Print the data that follows, exactly and completely.

-------------------------

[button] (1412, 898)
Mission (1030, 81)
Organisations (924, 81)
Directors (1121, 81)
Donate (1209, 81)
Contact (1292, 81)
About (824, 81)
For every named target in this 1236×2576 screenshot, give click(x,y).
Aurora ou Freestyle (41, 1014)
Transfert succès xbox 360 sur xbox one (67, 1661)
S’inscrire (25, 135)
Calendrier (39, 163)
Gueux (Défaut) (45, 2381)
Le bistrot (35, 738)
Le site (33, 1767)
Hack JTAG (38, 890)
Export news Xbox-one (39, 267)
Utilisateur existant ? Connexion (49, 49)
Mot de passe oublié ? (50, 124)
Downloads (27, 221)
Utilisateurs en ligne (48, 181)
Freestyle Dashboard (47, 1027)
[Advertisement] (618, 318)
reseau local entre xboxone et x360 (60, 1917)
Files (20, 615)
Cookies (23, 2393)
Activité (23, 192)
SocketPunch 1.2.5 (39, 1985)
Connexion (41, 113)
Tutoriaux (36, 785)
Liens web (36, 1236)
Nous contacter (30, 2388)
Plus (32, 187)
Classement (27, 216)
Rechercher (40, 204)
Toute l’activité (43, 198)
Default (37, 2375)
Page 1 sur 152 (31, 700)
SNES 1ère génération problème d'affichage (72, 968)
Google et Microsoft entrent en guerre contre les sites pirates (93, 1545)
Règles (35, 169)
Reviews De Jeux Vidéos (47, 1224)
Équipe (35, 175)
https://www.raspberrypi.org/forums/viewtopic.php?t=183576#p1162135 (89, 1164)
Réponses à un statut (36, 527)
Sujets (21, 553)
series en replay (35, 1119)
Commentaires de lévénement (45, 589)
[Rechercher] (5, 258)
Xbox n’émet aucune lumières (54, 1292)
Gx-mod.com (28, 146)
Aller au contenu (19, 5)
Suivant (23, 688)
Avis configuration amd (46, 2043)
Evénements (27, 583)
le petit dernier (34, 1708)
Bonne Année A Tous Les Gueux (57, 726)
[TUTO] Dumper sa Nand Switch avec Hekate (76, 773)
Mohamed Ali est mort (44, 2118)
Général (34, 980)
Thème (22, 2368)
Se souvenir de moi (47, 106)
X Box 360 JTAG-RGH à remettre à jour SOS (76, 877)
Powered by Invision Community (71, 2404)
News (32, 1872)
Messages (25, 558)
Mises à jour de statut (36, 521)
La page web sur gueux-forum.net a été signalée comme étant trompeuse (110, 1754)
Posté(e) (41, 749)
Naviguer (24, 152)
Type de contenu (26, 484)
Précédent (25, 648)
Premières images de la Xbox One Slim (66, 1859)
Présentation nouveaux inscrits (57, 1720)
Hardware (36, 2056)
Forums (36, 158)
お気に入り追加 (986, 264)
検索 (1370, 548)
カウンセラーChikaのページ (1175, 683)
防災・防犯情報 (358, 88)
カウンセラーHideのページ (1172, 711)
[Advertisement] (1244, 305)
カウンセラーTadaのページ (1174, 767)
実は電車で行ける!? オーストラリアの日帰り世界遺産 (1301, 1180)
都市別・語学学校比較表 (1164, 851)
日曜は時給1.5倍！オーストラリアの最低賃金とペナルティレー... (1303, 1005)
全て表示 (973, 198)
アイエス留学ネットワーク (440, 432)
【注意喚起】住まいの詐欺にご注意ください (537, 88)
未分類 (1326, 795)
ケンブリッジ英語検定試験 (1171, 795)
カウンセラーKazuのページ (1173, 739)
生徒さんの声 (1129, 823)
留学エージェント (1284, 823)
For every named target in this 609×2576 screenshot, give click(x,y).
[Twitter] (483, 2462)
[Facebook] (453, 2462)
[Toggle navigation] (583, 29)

-------------------------

Problem solution:
[button] (1412, 898)
Mission (1030, 81)
Organisations (924, 81)
Directors (1121, 81)
Donate (1209, 81)
Contact (1292, 81)
About (824, 81)
For every named target in this 1236×2576 screenshot, give click(x,y).
Aurora ou Freestyle (41, 1014)
Transfert succès xbox 360 sur xbox one (67, 1661)
S’inscrire (25, 135)
Calendrier (39, 163)
Gueux (Défaut) (45, 2381)
Le bistrot (35, 738)
Le site (33, 1767)
Hack JTAG (38, 890)
Export news Xbox-one (39, 267)
Utilisateur existant ? Connexion (49, 49)
Mot de passe oublié ? (50, 124)
Downloads (27, 221)
Utilisateurs en ligne (48, 181)
Freestyle Dashboard (47, 1027)
[Advertisement] (618, 318)
reseau local entre xboxone et x360 (60, 1917)
Files (20, 615)
Cookies (23, 2393)
Activité (23, 192)
SocketPunch 1.2.5 (39, 1985)
Connexion (41, 113)
Tutoriaux (36, 785)
Liens web (36, 1236)
Nous contacter (30, 2388)
Plus (32, 187)
Classement (27, 216)
Rechercher (40, 204)
Toute l’activité (43, 198)
Default (37, 2375)
Page 1 sur 152 (31, 700)
SNES 1ère génération problème d'affichage (72, 968)
Google et Microsoft entrent en guerre contre les sites pirates (93, 1545)
Règles (35, 169)
Reviews De Jeux Vidéos (47, 1224)
Équipe (35, 175)
https://www.raspberrypi.org/forums/viewtopic.php?t=183576#p1162135 (89, 1164)
Réponses à un statut (36, 527)
Sujets (21, 553)
series en replay (35, 1119)
Commentaires de lévénement (45, 589)
[Rechercher] (5, 258)
Xbox n’émet aucune lumières (54, 1292)
Gx-mod.com (28, 146)
Aller au contenu (19, 5)
Suivant (23, 688)
Avis configuration amd (46, 2043)
Evénements (27, 583)
le petit dernier (34, 1708)
Bonne Année A Tous Les Gueux (57, 726)
[TUTO] Dumper sa Nand Switch avec Hekate (76, 773)
Mohamed Ali est mort (44, 2118)
Général (34, 980)
Thème (22, 2368)
Se souvenir de moi (47, 106)
X Box 360 JTAG-RGH à remettre à jour SOS (76, 877)
Powered by Invision Community (71, 2404)
News (32, 1872)
Messages (25, 558)
Mises à jour de statut (36, 521)
La page web sur gueux-forum.net a été signalée comme étant trompeuse (110, 1754)
Posté(e) (41, 749)
Naviguer (24, 152)
Type de contenu (26, 484)
Précédent (25, 648)
Premières images de la Xbox One Slim (66, 1859)
Présentation nouveaux inscrits (57, 1720)
Hardware (36, 2056)
Forums (36, 158)
お気に入り追加 (986, 264)
検索 (1370, 548)
カウンセラーChikaのページ (1175, 683)
防災・防犯情報 (358, 88)
カウンセラーHideのページ (1172, 711)
[Advertisement] (1244, 305)
カウンセラーTadaのページ (1174, 767)
実は電車で行ける!? オーストラリアの日帰り世界遺産 (1301, 1180)
都市別・語学学校比較表 (1164, 851)
日曜は時給1.5倍！オーストラリアの最低賃金とペナルティレー... (1303, 1005)
全て表示 (973, 198)
アイエス留学ネットワーク (440, 432)
【注意喚起】住まいの詐欺にご注意ください (537, 88)
未分類 (1326, 795)
ケンブリッジ英語検定試験 (1171, 795)
カウンセラーKazuのページ (1173, 739)
生徒さんの声 (1129, 823)
留学エージェント (1284, 823)
For every named target in this 609×2576 screenshot, give click(x,y).
[Twitter] (483, 2462)
[Facebook] (453, 2462)
[Toggle navigation] (583, 29)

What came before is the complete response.